Photo Mar 05, 1 55 55 PM

Complete Organic Fertilizer (COF) a la Steve Solomon – and pretty!

If you’ve been following this blog you may have noticed my struggle with soil fertility.  The first few years of the garden were prolific.  I started with a yard that had been growing grass quite successfully for untold number of years.  I composted/removed the sod and mixed in topsoil and compost. In the intervening years I have amended my soil with cover crops, homegrown compost, commercial compost, and feather meal.

Most gardening books say to generously apply compost, amend pH, and all will be well. Still, most of my plants have shown a gradual decline in size and productivity over the years.

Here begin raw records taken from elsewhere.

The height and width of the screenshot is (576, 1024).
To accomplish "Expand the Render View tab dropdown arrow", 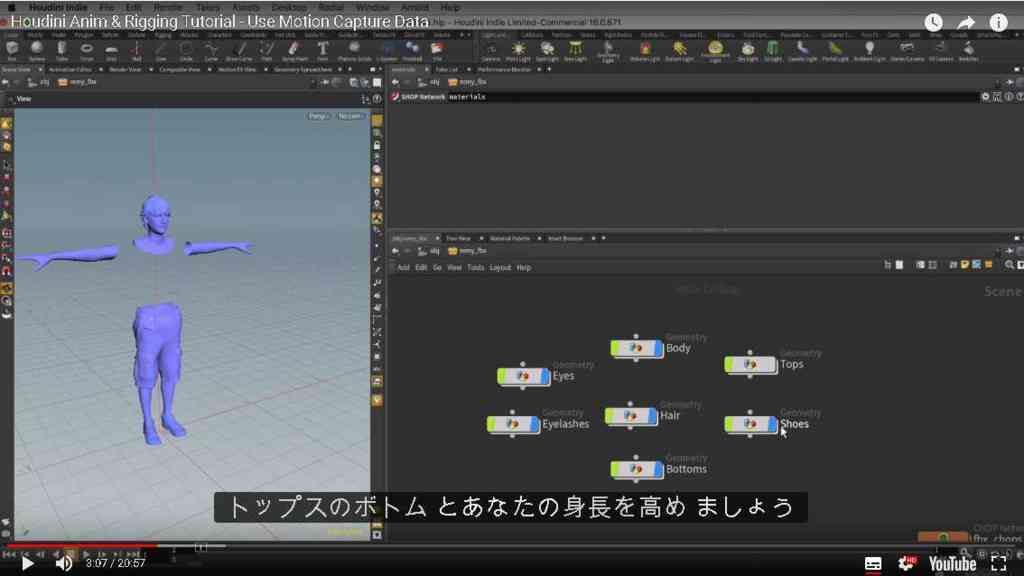I will click(x=151, y=69).
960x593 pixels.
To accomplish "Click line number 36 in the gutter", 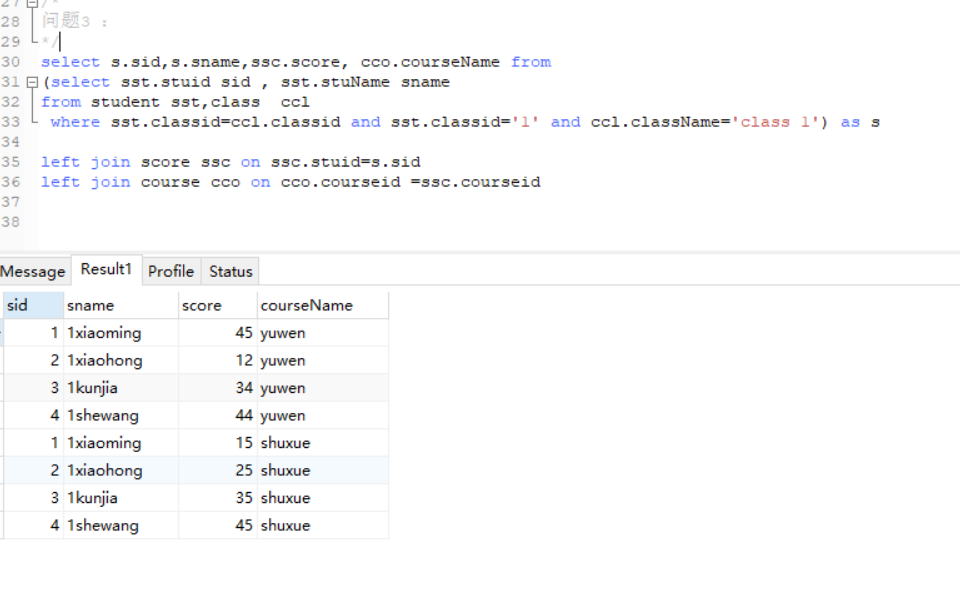I will coord(10,182).
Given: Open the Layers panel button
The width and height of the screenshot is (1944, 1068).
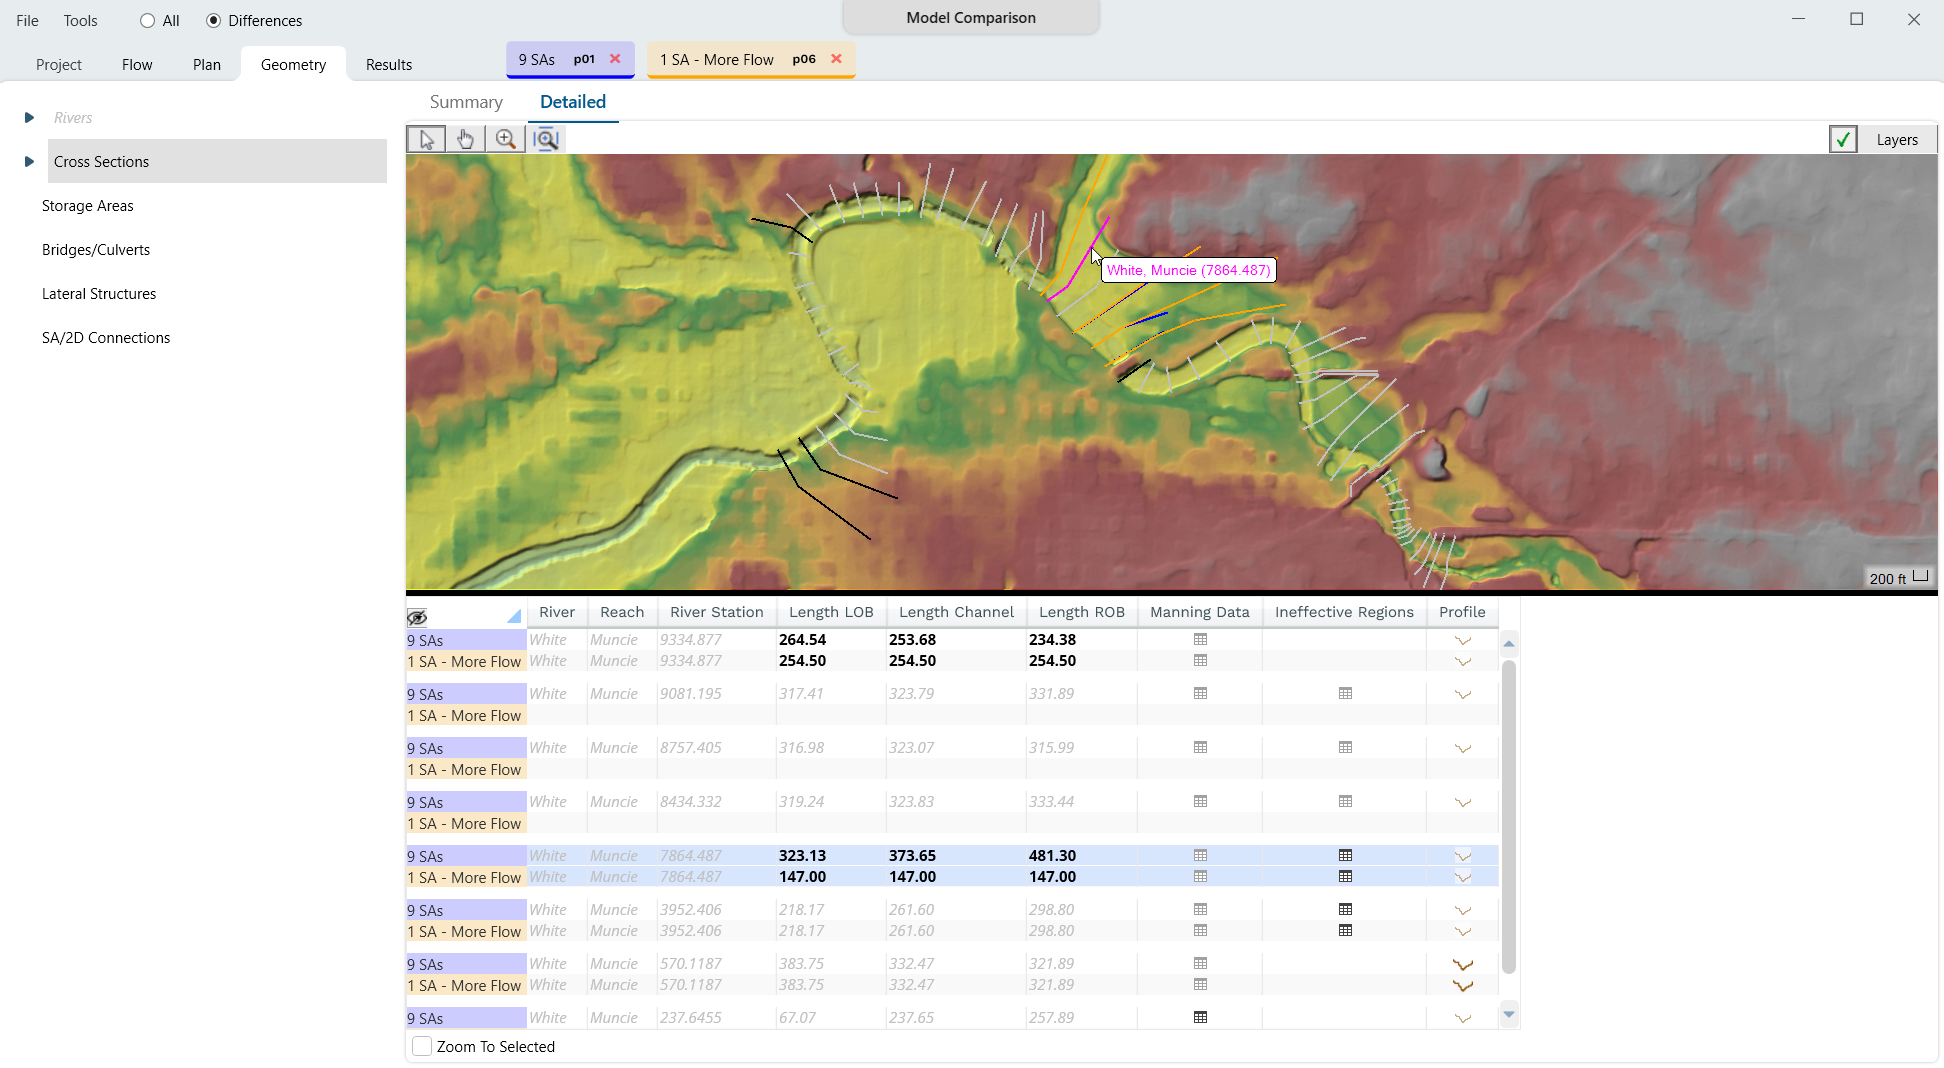Looking at the screenshot, I should pyautogui.click(x=1896, y=140).
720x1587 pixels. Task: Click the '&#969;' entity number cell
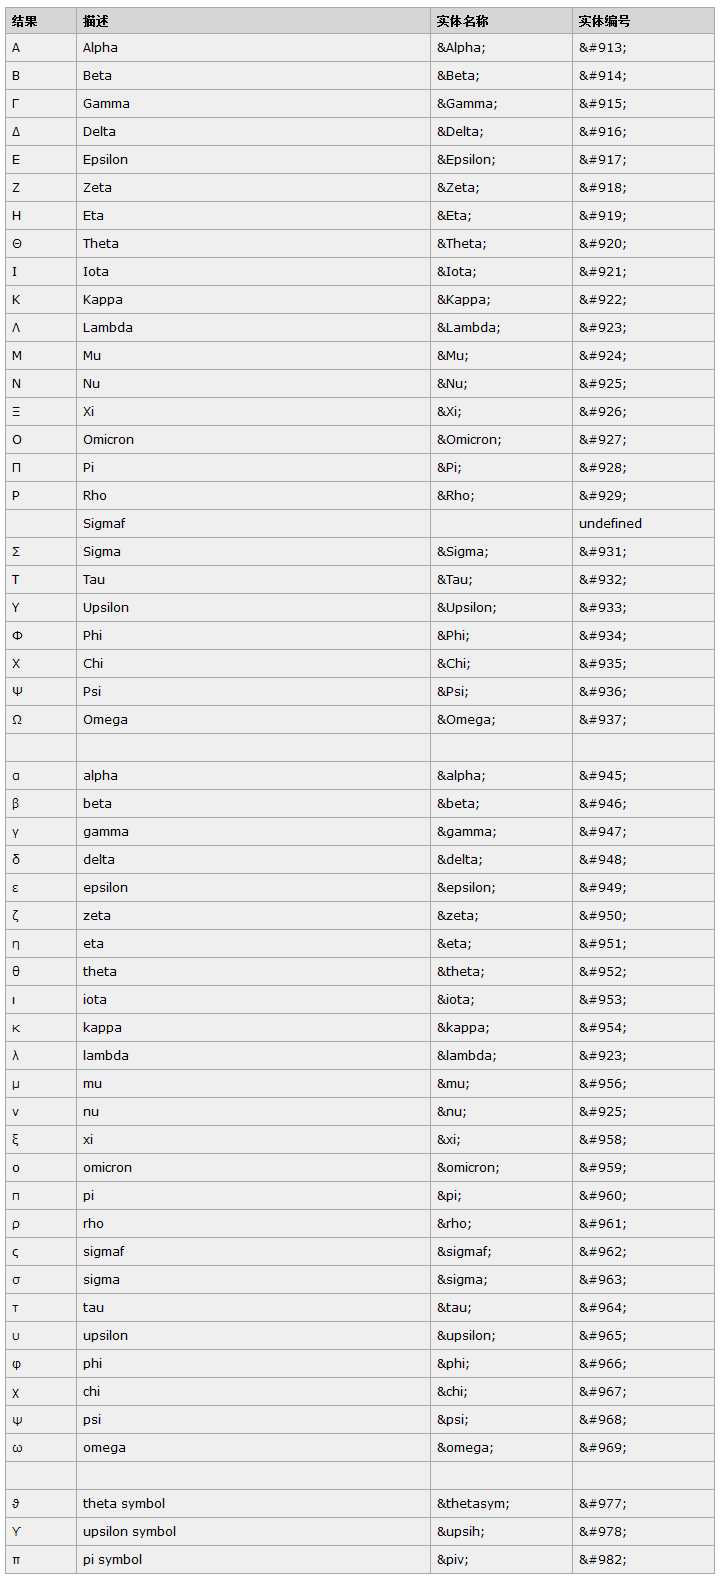click(x=603, y=1448)
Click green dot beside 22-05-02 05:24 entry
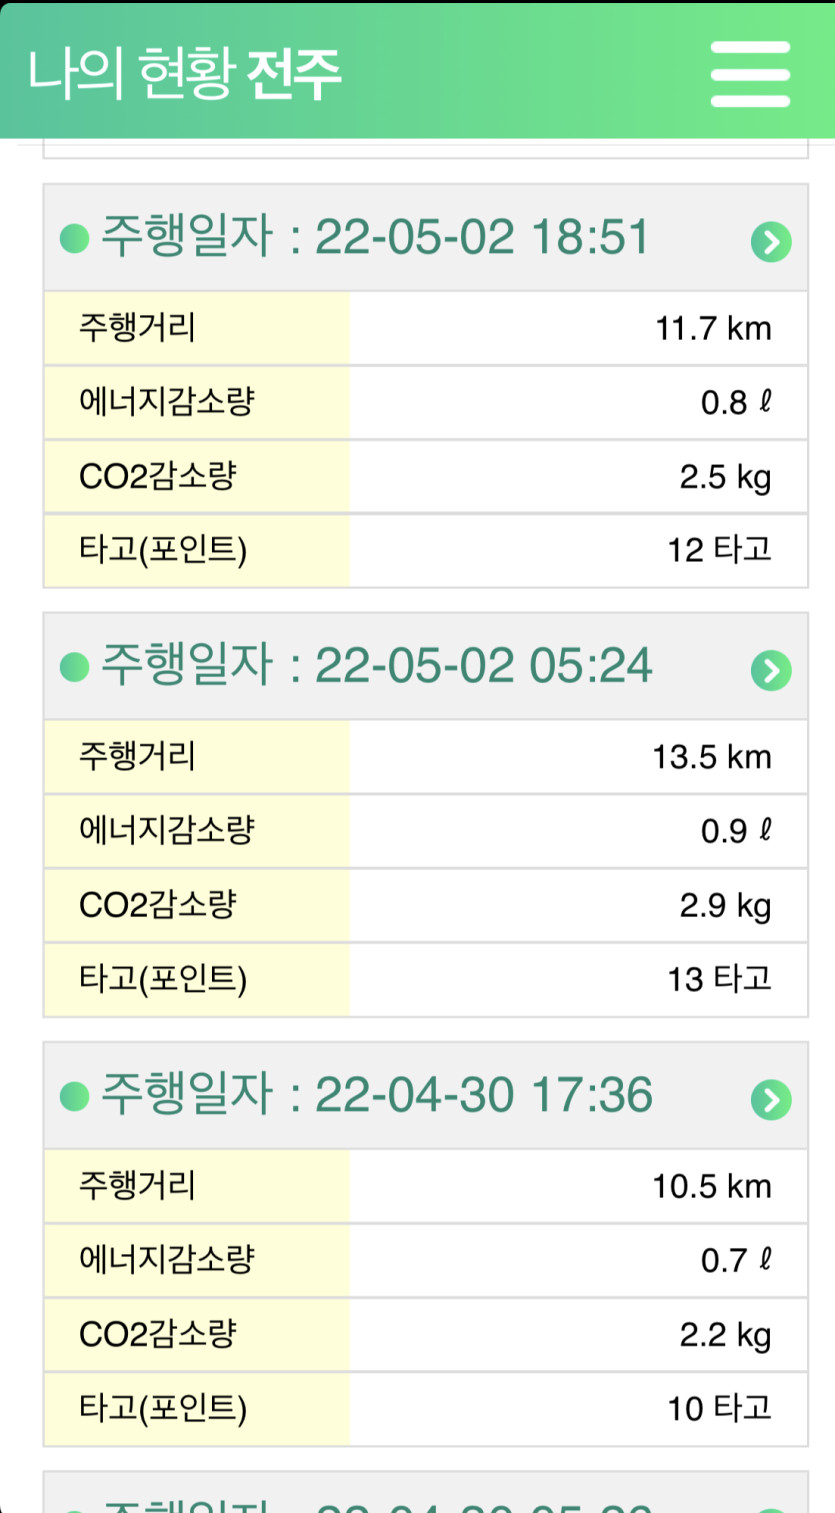The image size is (835, 1513). (x=75, y=667)
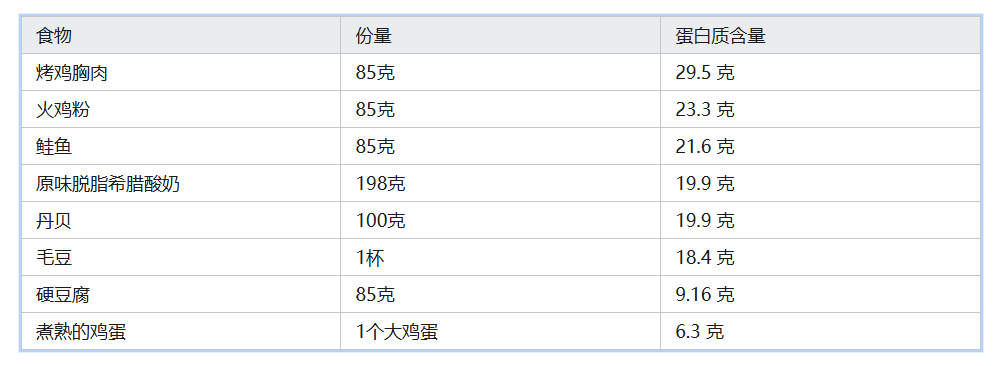Select the 原味脱脂希腊酸奶 cell
Viewport: 1002px width, 366px height.
click(x=181, y=184)

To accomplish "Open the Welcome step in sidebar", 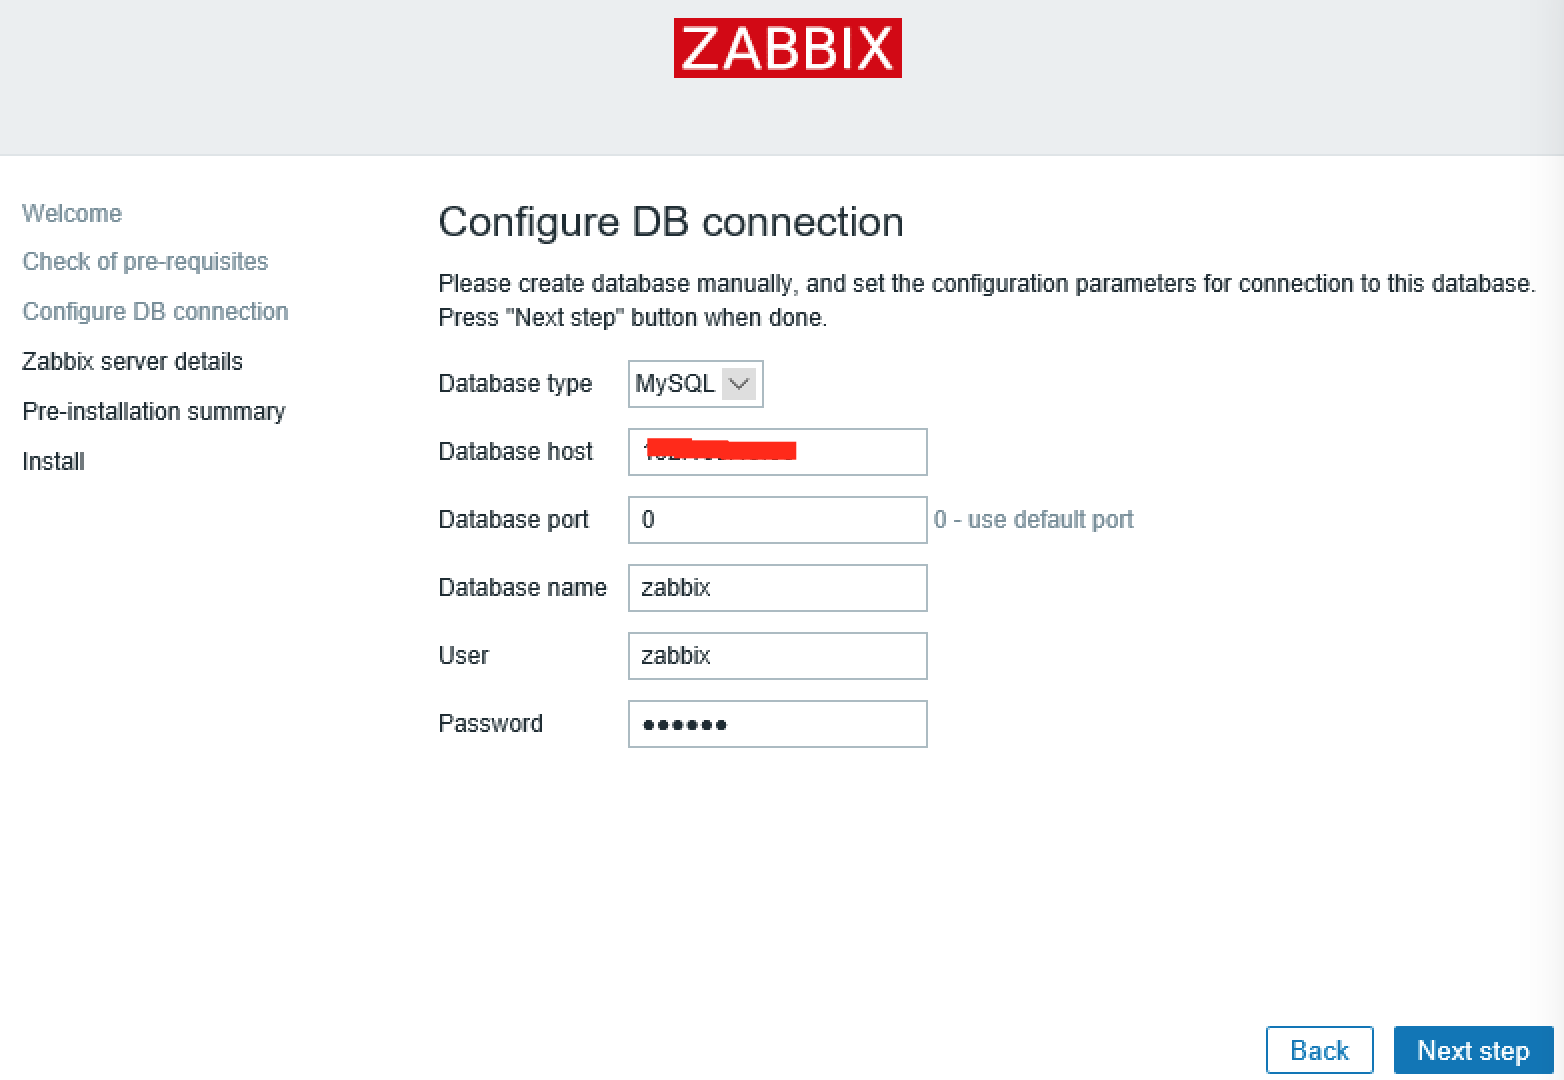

This winter, a climbing buddy reminded me of Steve Solomon and his book Growing Vegetables West of the Cascades. VERY IMPORTANTLY, Steve writes about the special challenges our soils face for growing veggies.  In general, our native soils are impoverished in P, leached of Ca by our abundant winter rainfall, but high in K. My own soil tests have repeatedly shown low N, high P, and very high K with a moderate pH.  These home tests do not measure other important nutrients like Ca, Mg, or the even more ‘trace’ essentials like S, Fe, Cu, Zn, Mn, B.

So this year I am trying Steve Solomon’s ‘Complete Organic Fertilizer’ (COF). Variations allow for adding different elements from different sources, but here is what I did (per 100 sqft):

N: 3 QT soybean seed meal + 1 QT feather meal

Ca: 1 PT agricultural lime (x2 for first few years)

Mg: 1 PT agricultural gypsum

P: 1 QT bonemeal

B: 2 t laundry Borax

Zn: 1.5 t ZnSO4

Cu: 1 t CuSO4

Mn: 1 PT kelp meal

Hopefully this combo, with some home compost, will do the trick! I am putting in a full batch of COF prior to planting, adding a small amount in transplant holes, and will side-dress hungry crops through the season.